* [ENTRIES SHOWN]:
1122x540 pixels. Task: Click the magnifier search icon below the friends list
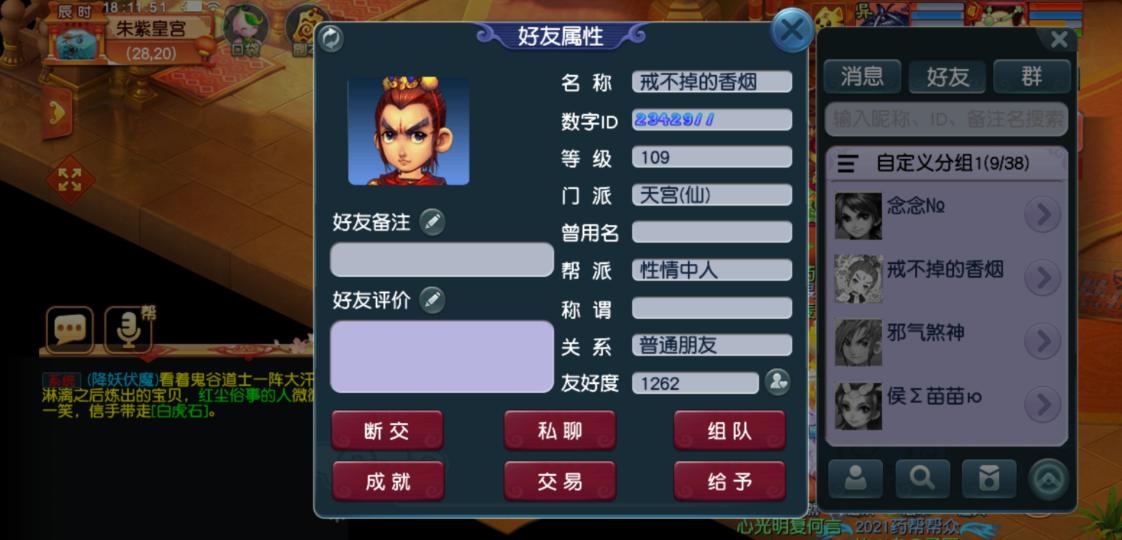click(x=922, y=478)
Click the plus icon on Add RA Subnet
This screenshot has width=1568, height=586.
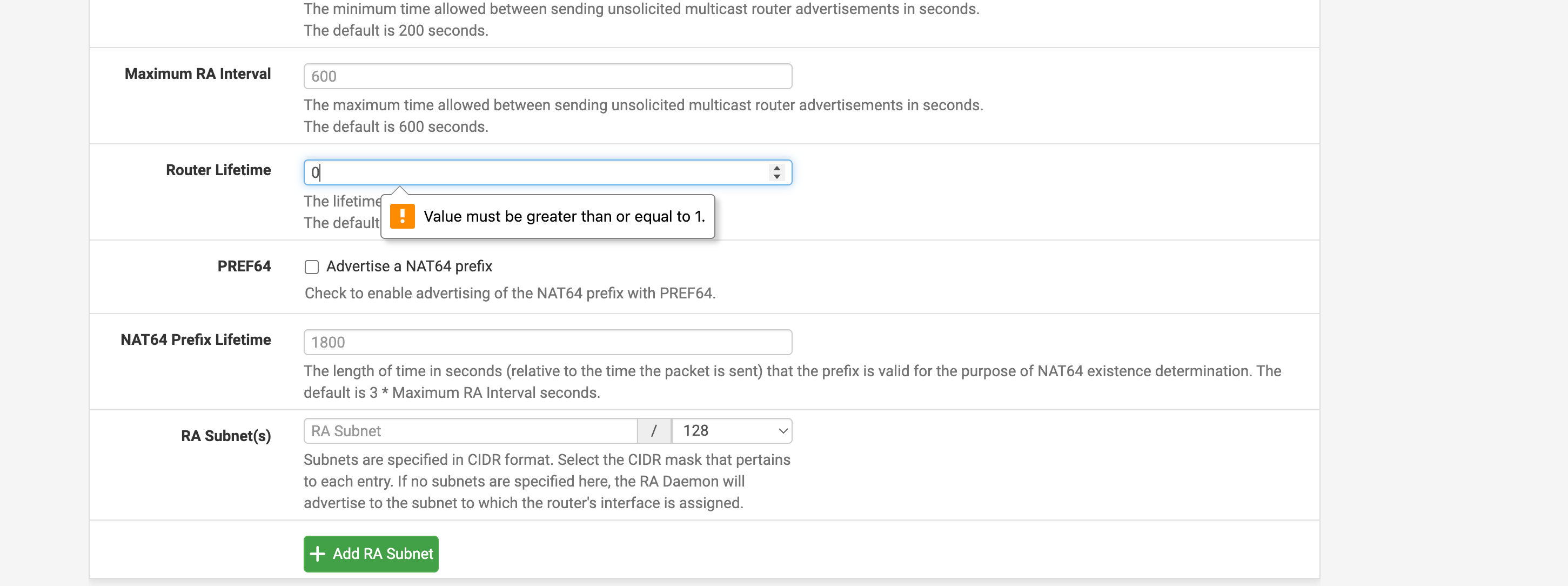(317, 554)
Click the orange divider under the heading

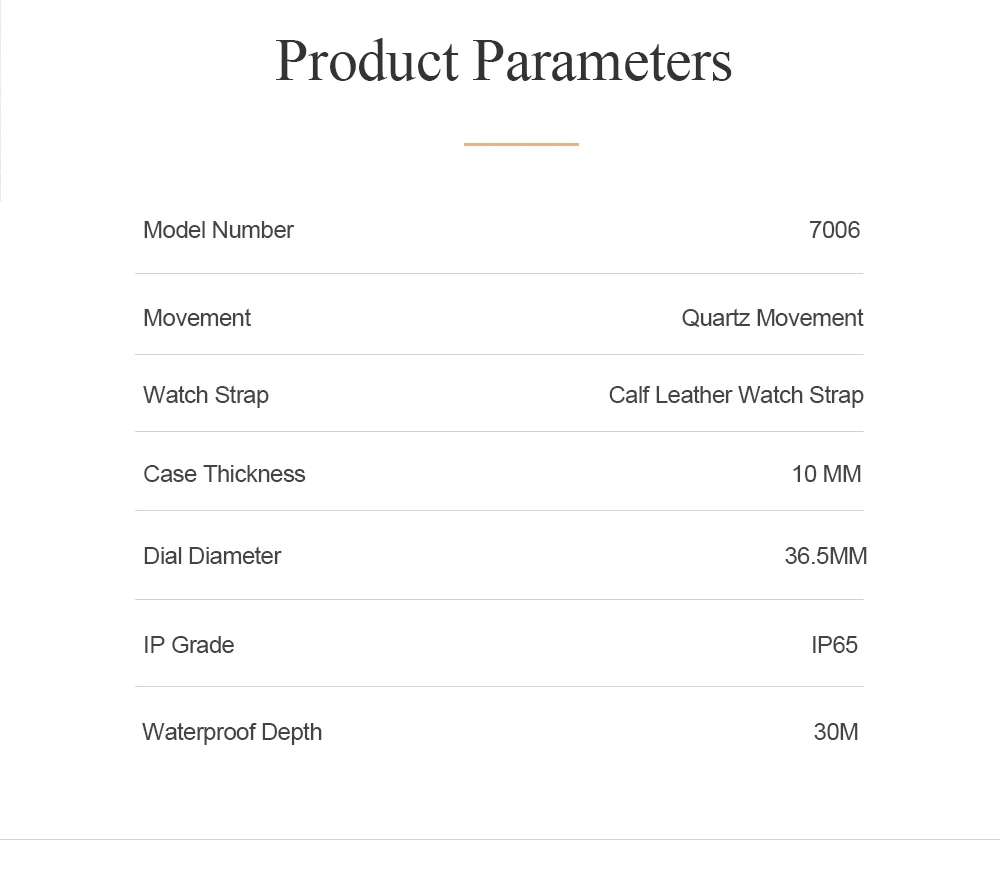click(x=521, y=144)
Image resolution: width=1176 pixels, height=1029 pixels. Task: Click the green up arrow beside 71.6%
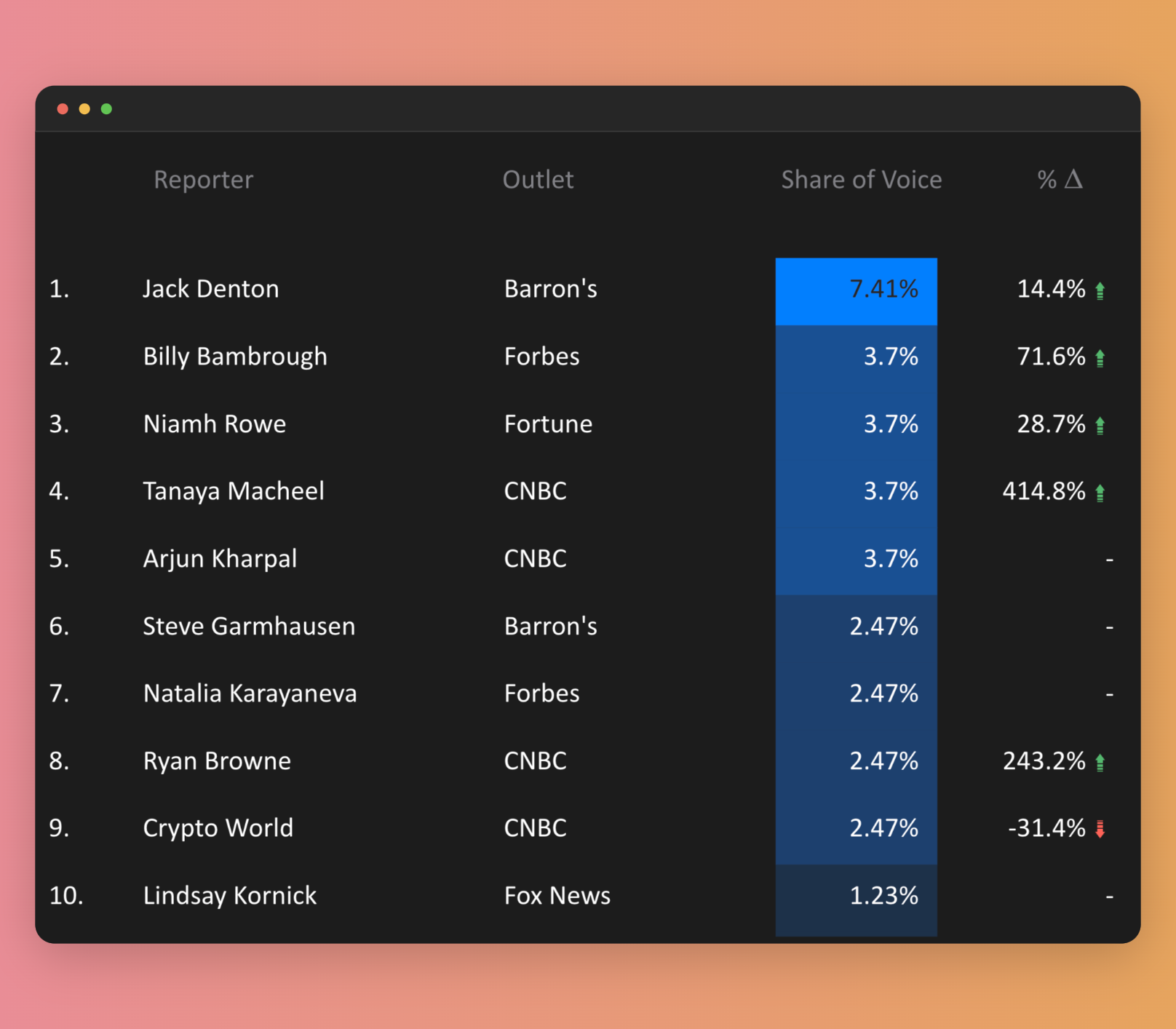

* [HOW TO COMPLETE THIS TASK]: Begin with the line containing "Click the plus icon on Add RA Subnet" and end with the last line of the material above; return exactly those lines, both ends included, and omit all pictures.

* [EXERCISE ANSWER]:
Click the plus icon on Add RA Subnet
This screenshot has width=1568, height=586.
(317, 554)
Click the orange divider under the heading

click(x=521, y=144)
Image resolution: width=1176 pixels, height=1029 pixels. Task: Click the green up arrow beside 71.6%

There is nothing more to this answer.